> Фрагмент текста:
****************

Все замерли. А Сергей Сергеевич продолжил:
– Я профессор, завкафедрой. Но дело в том, что многие считают меня евреем. А я не еврей, мои предки-немцы приехали в Россию при Екатерине! Я не их немец, а наш, гэдээровский!
Либих не был антисемитом. Это был такой, как сейчас принято выражаться, стёб в его фирменном стиле…
Первый пациент – это как первая любовь. Наверное, ни один доктор никогда не забудет своего первого больного.
Мой первый опыт был неудачным. С того дня началась моя нелюбовь к истеричным женщинам. Не люблю я их и до сих пор. С моей точки зрения, истерик – это человек, для которого важнее казаться, чем быть. Свои переживания они видят в эдаком псевдокрасочном свете.
Я начал вести прием в кабинете при обычной районной поликлинике на Васильевском острове.
Моей первой пациенткой была довольно молодая (37–38 лет), красивая, ярко, со вкусом одетая женщина. Она почти сразу же начала плакать. Сквозь слезы сказала мне, что решение принято: она решила уйти из жизни – повеситься.

****************

Сохранённые строки данных:

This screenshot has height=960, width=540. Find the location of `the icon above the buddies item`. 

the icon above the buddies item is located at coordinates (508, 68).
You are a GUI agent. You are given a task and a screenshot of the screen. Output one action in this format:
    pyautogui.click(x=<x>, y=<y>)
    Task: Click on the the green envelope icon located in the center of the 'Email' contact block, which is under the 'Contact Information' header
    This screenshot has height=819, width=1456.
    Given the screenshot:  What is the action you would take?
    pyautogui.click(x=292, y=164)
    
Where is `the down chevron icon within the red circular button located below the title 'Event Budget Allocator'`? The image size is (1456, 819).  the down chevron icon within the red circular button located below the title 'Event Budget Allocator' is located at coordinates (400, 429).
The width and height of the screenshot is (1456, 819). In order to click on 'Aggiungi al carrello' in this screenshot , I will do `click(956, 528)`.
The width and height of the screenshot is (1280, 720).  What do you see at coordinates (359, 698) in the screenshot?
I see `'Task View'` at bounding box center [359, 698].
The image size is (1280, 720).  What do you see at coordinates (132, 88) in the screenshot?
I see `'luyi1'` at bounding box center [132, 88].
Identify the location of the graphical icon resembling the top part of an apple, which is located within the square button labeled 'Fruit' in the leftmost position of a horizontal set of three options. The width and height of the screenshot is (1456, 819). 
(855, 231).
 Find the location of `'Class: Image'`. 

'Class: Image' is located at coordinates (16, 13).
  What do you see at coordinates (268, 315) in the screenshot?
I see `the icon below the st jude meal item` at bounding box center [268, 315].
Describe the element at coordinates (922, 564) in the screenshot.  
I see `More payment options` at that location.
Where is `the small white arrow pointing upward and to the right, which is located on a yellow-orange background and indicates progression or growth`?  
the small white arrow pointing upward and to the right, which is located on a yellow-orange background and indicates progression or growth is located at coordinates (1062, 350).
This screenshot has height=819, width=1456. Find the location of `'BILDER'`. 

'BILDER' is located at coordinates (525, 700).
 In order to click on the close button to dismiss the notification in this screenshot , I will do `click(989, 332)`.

****************

> Задание: Выпишите из фрагмента текста все имена собственные в начальной форме. Строки — это отдельный материал.

> Ответ: Сергей Сергеевич, Россия, Екатерина, Либих, Васильевский остров.